Being a saint, his mind and heart were firm and invulnerable. But the body, the product of former craving, the symbol and fruit of previous kamma, was still there in present existence and was still exposed to the effects of former evil deeds. Even to the Buddha himself it happened that, as a result of former deeds, Devadatta was able to cause him a slight injury. Also his two chief disciples had to experience bodily violence. The venerable Sariputta had been hit on the head by a mischievous demon, and the venerable Maha-Moggallana was even cruelly murdered. If this occurred in the case of these three Great Ones, how could Angulimala have fully avoided bodily harm — he who in his present life had committed so much evil! Yet, it was only his body that received these blows, but not his mind. That remained in invulnerable equipoise.”

So what I take out of this is that the primary cause for any vipaka (bodily pain in this case) has to be due to kamma. However the other 7 causes may also be there for the vipaka to materialise. This is the ananthara-samananthara paccaya. So there will be no vipaka (pain) if there is no kamma. However the other 7 causes can be more prominent than the kamma.

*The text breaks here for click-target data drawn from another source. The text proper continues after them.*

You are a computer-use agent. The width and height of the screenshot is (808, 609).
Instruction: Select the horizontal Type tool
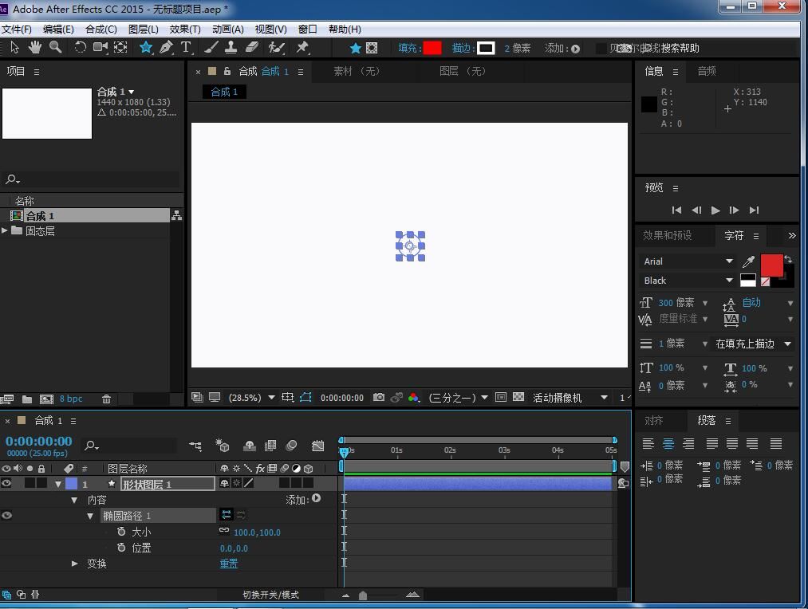[186, 48]
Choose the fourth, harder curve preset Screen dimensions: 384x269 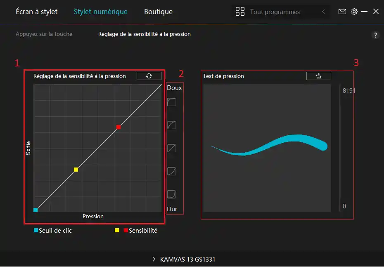(x=171, y=171)
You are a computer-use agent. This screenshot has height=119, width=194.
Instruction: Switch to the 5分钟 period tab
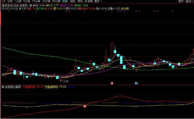tap(26, 1)
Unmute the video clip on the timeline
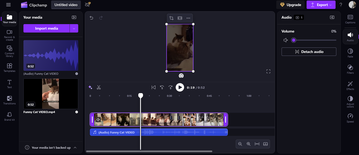Screen dimensions: 359x155 click(x=98, y=120)
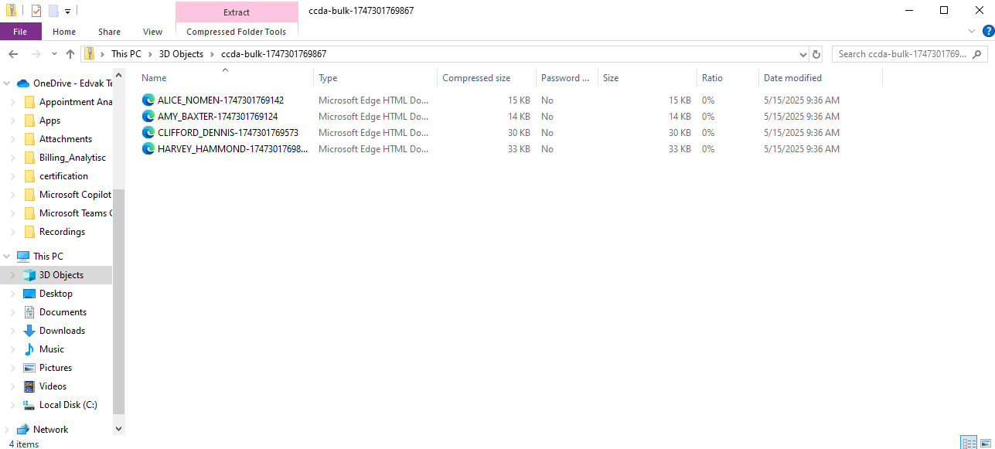Click the Search ccda-bulk search box

coord(901,54)
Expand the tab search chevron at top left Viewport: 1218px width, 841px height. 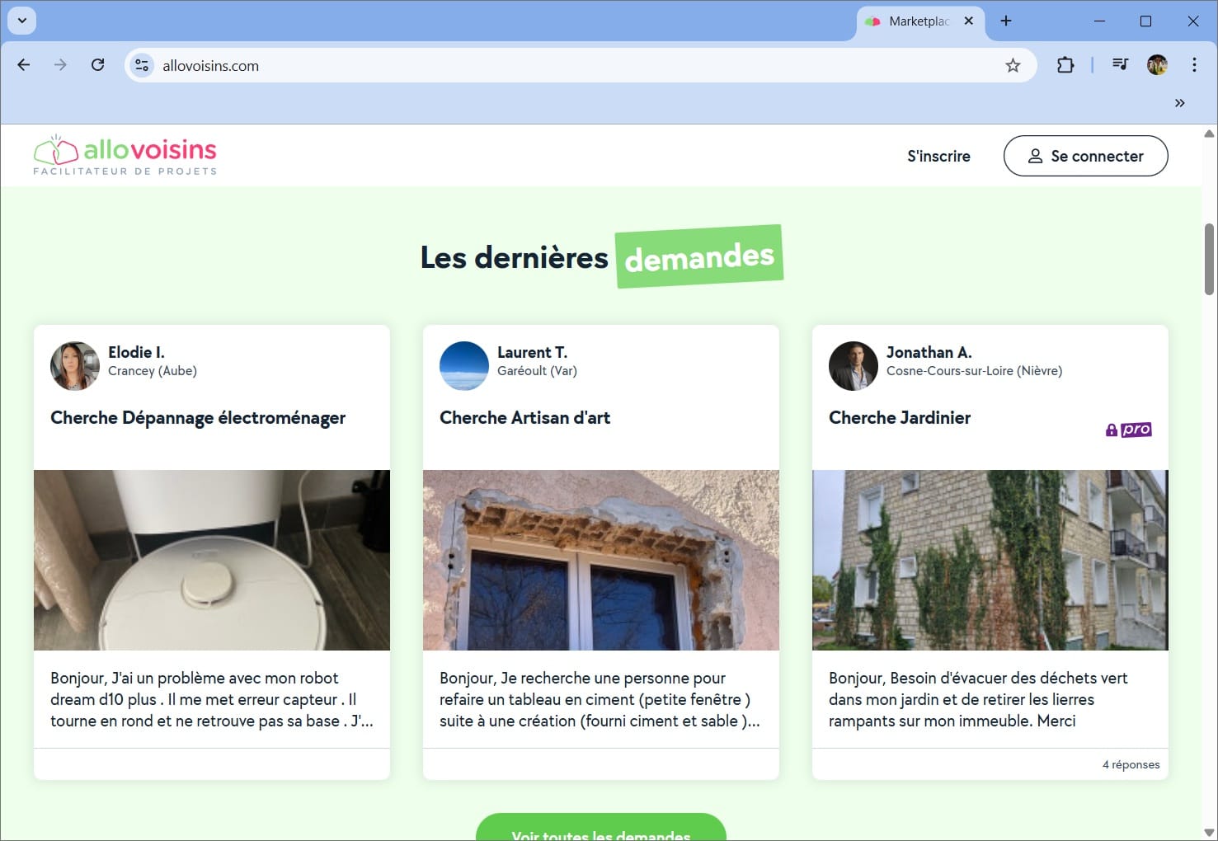[21, 21]
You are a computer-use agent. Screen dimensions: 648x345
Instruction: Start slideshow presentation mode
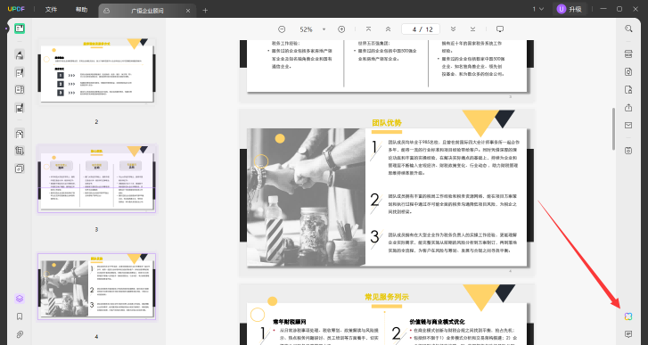click(500, 29)
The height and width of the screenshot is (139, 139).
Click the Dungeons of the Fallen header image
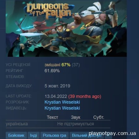pos(66,28)
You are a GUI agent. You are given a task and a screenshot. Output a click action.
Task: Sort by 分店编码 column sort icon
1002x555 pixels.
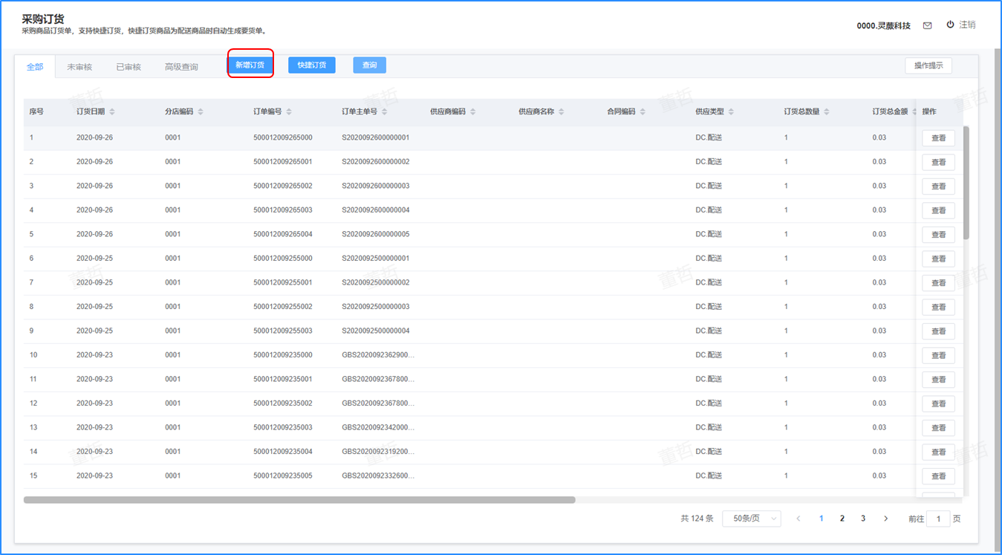(201, 111)
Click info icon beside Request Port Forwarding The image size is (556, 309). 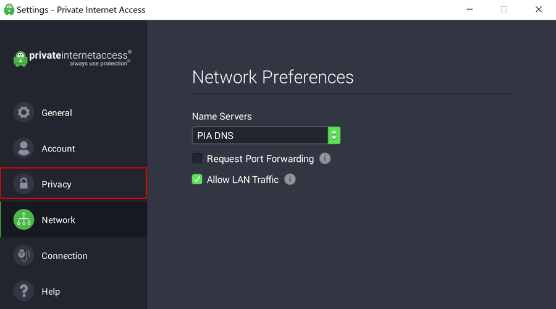[x=325, y=159]
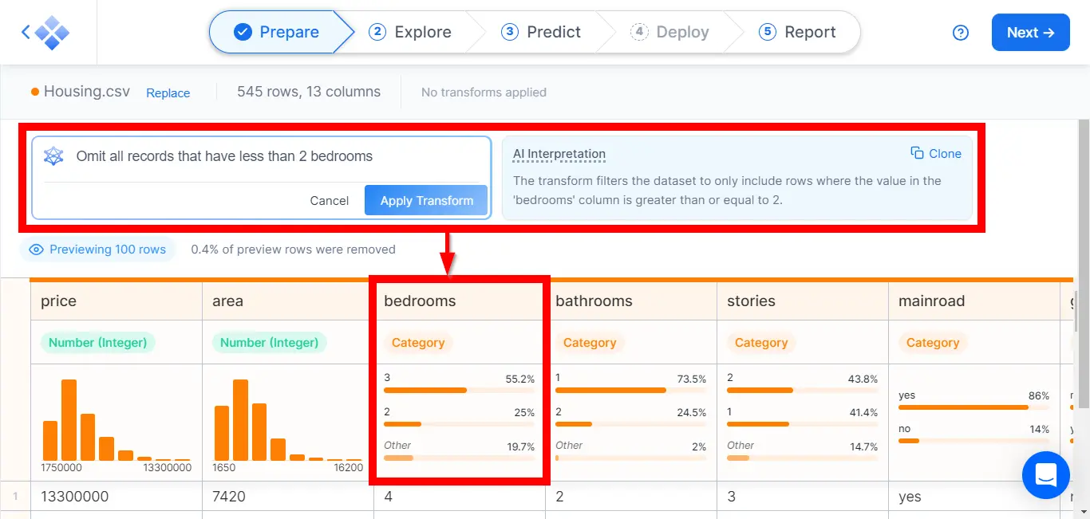Switch to the Explore step tab
The height and width of the screenshot is (519, 1090).
(x=410, y=32)
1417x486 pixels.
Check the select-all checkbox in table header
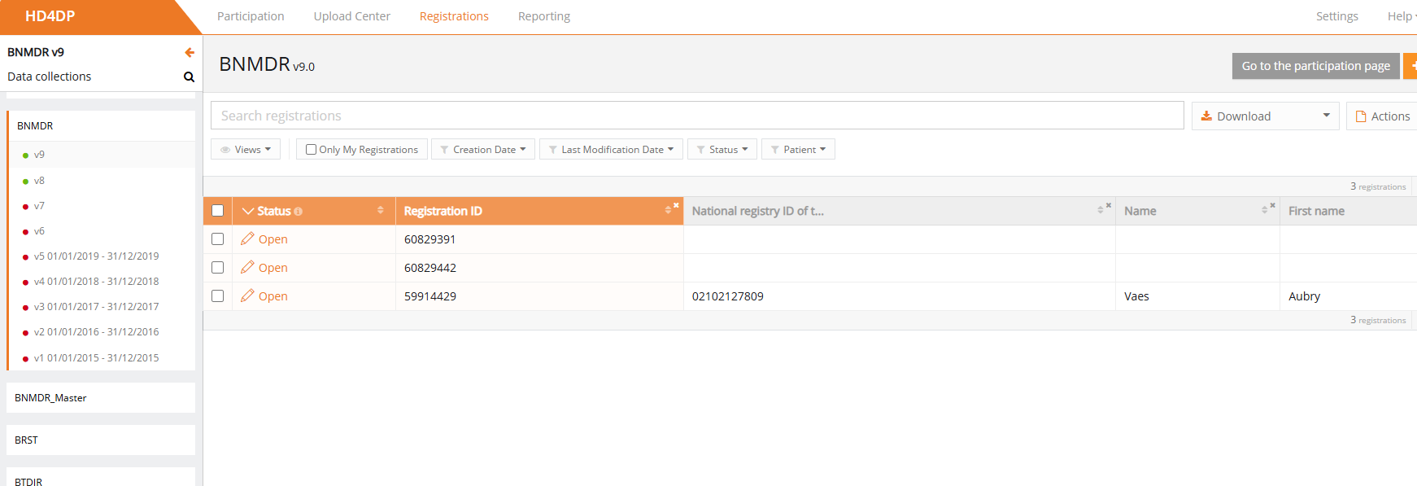point(217,211)
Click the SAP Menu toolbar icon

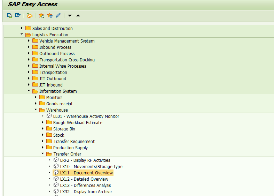click(18, 15)
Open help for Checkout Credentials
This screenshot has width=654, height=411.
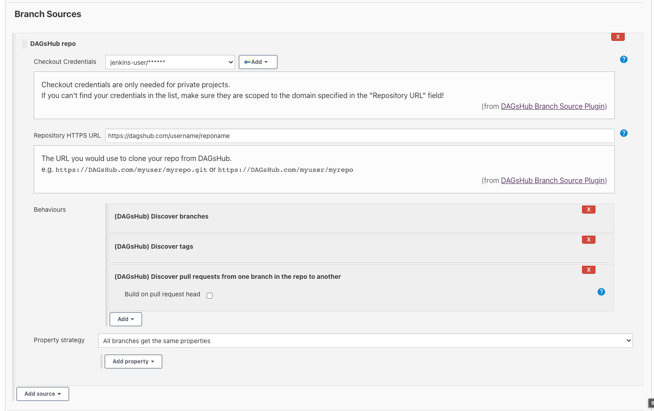pyautogui.click(x=623, y=59)
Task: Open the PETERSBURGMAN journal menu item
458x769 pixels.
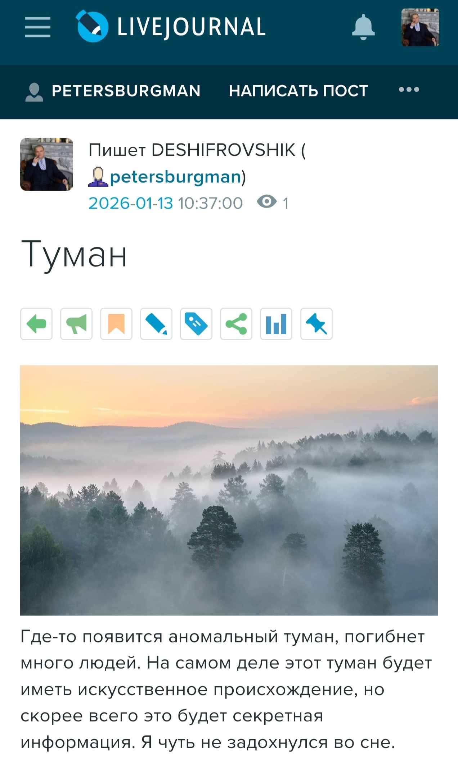Action: pyautogui.click(x=113, y=91)
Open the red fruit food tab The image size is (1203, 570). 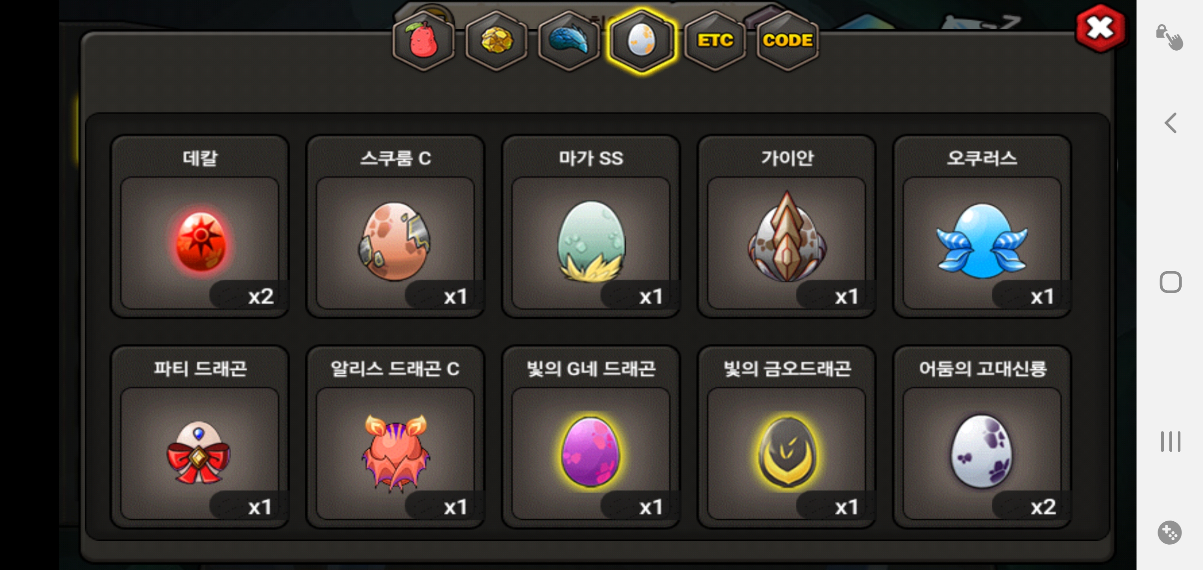pos(424,41)
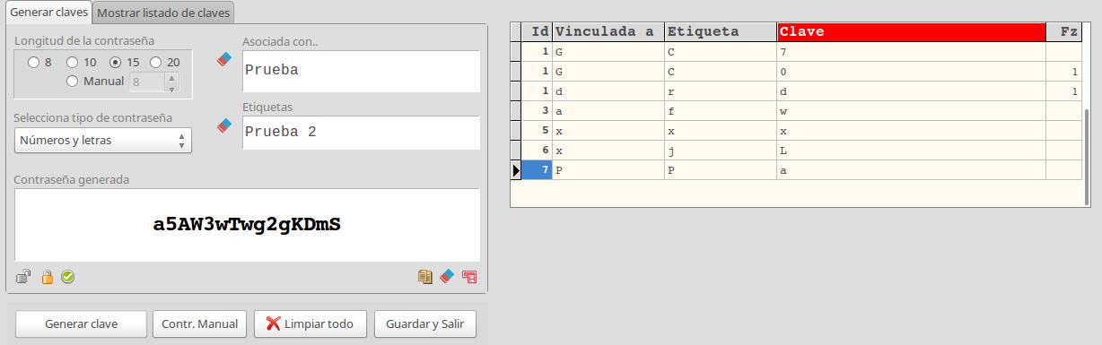Clear the Asociada con field eraser icon
1102x345 pixels.
pos(225,60)
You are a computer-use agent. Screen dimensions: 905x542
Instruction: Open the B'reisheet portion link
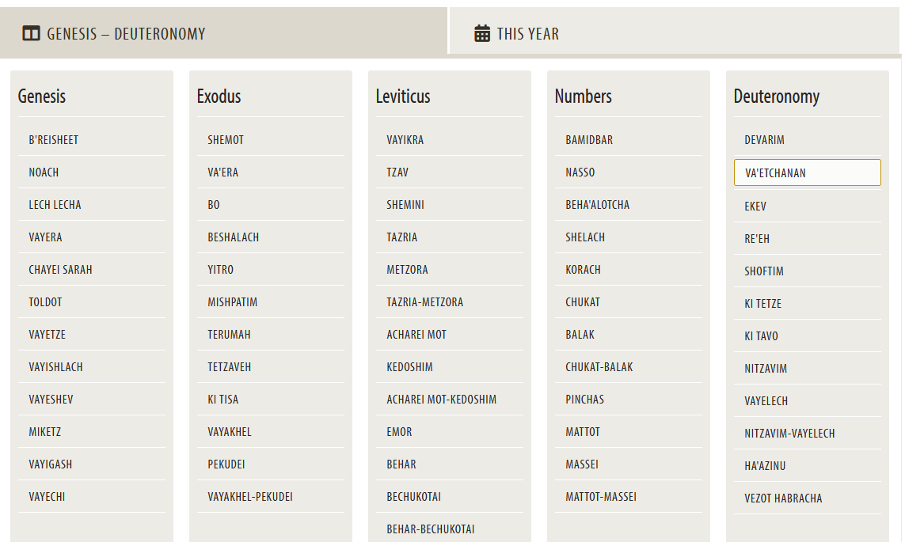[54, 140]
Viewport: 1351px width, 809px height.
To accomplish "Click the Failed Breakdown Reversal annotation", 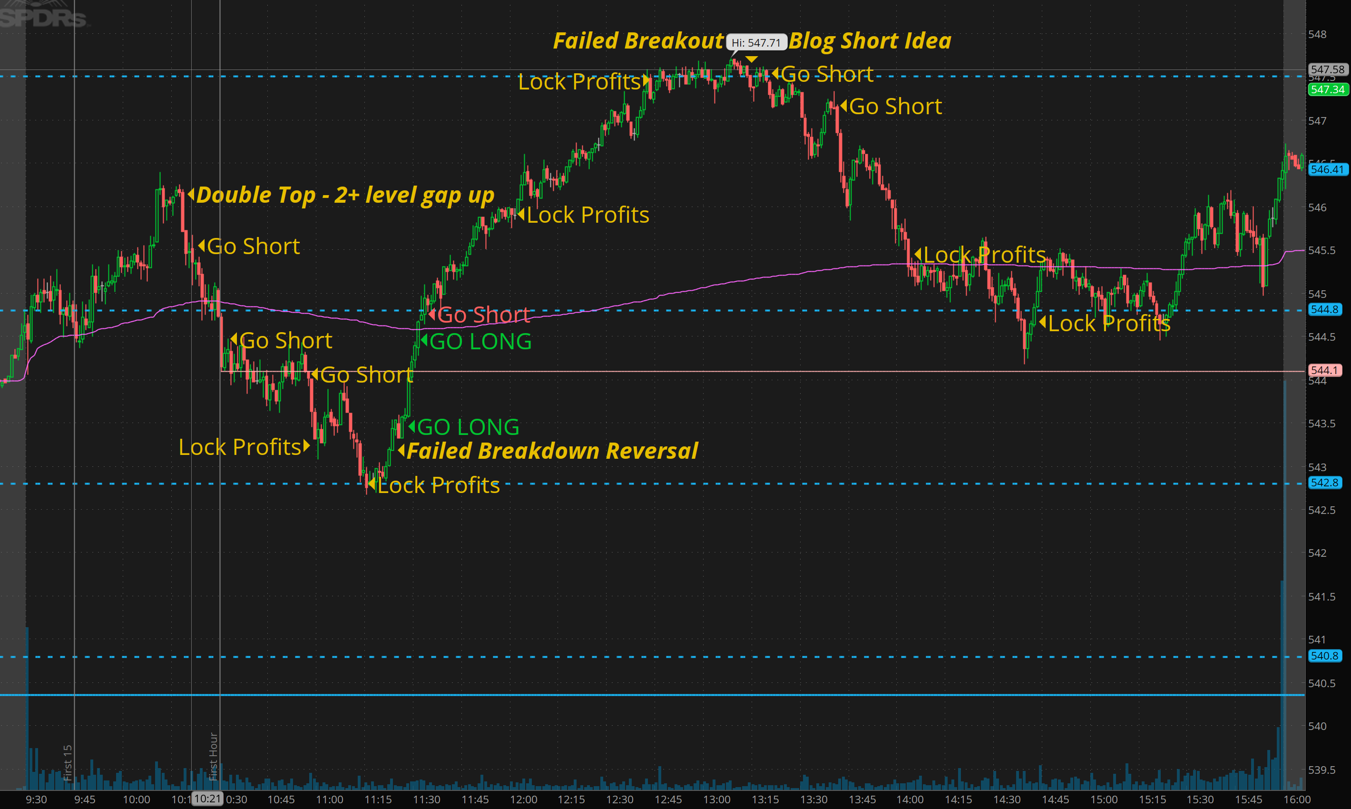I will click(552, 451).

This is why the Buddha said that one cannot and does not need to repay all one’s kammic (sansarik) debt to attain nibbana. Eventhough one is an arahanth ss long as one has the (vipaka / flesh) body he can experience vipaka from kamma. When an arahanth attains parinibbana he is freed from that viapaka pain as well. Lal explains this is Saupadisesa and anupadisesa nibbana.

Also we have to understand that the suffering (dukka) that the buddha talks of is not the bodily suffering.